Friday June 04, 2004

The Kids' Reading Room A magical musical journey

Home Edition, Calendar, Page E-30 Calendar Desk 11 inches; 399 words

By Jennifer James, Times Staff Writer

The crowd was rowdy, more interested in eating and laughing than anything else. The hostess asked them to be quiet several times, but they would not. What would make them pipe down?

Suddenly the notes of Chopin's "Polonaise" spilled out into the darkened room. The crowd, which had been too impolite to stop talking, listened in awe.

Meet Lang Lang, a concert pianist who performed recently at a reception in West Los Angeles.

Lang Lang grew up in China. He studied piano from the age of 2. By age 14 he was soloing in important concerts like the China National Symphony's inaugural concert, with Chinese President Jiang Zemin as guest of honor.

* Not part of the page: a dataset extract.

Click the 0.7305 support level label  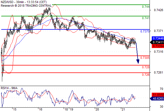[x=145, y=58]
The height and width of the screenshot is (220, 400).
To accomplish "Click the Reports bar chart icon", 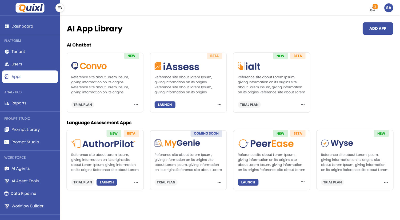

Lang Lang came to America to continue his training at the Curtis Institute in Philadelphia. He has played sold-out performances in major concert halls, including Carnegie Hall in New York and Walt Disney Concert Hall in Los Angeles.

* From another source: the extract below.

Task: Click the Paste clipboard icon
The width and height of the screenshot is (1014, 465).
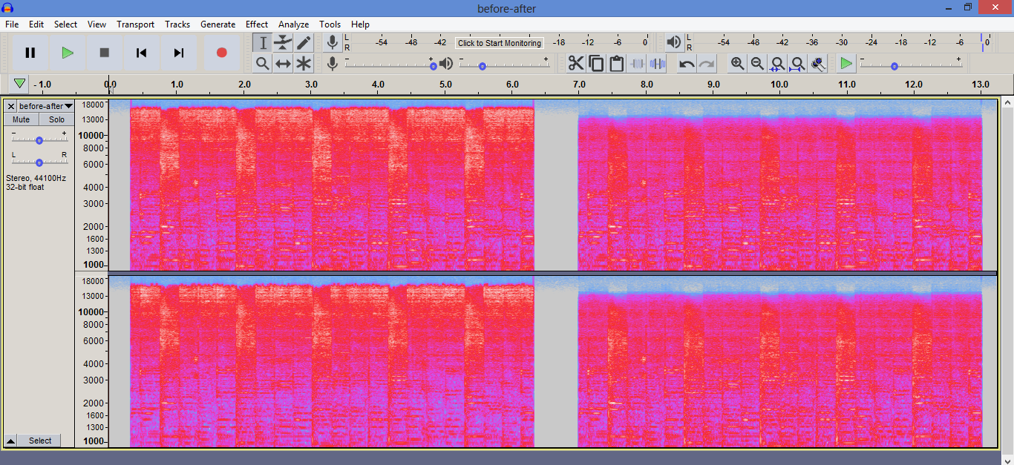Action: tap(616, 64)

He has won prizes too, including first prize and "outstanding artistic performance" in the Fourth International Young Pianists Competition in Germany and at the Second Tchaikovsky International Young Musicians' Competition in Japan. But this is just the beginning. He is only 21.

"We were very poor," he says, remembering his childhood in China. "I would get up at 5 o'clock in the morning and practice piano for an hour. My father would take me to school on his bike. It was old and rickety. And it was an hour-and-a-half ride. Then my schoolday would start at 7:30." He practiced piano for seven to nine hours each day.

"The neighbors were so upset when I practiced at 5 o'clock in the morning!" he relates. "And then my cousin would come by and play the clarinet. But in the end, they saw how hard I was working and they were OK with it. And that really moved me, you know."

"One morning I got sick, so I did not practice. One of the neighbors was late to work. He was using me as an alarm clock."

Lang Lang grew up in poverty in a cheap apartment with terrible plumbing and thin walls. It was a hard struggle. How did he succeed?

"Believe in yourself and go for it," he declares. "The important thing is that you love what you are doing."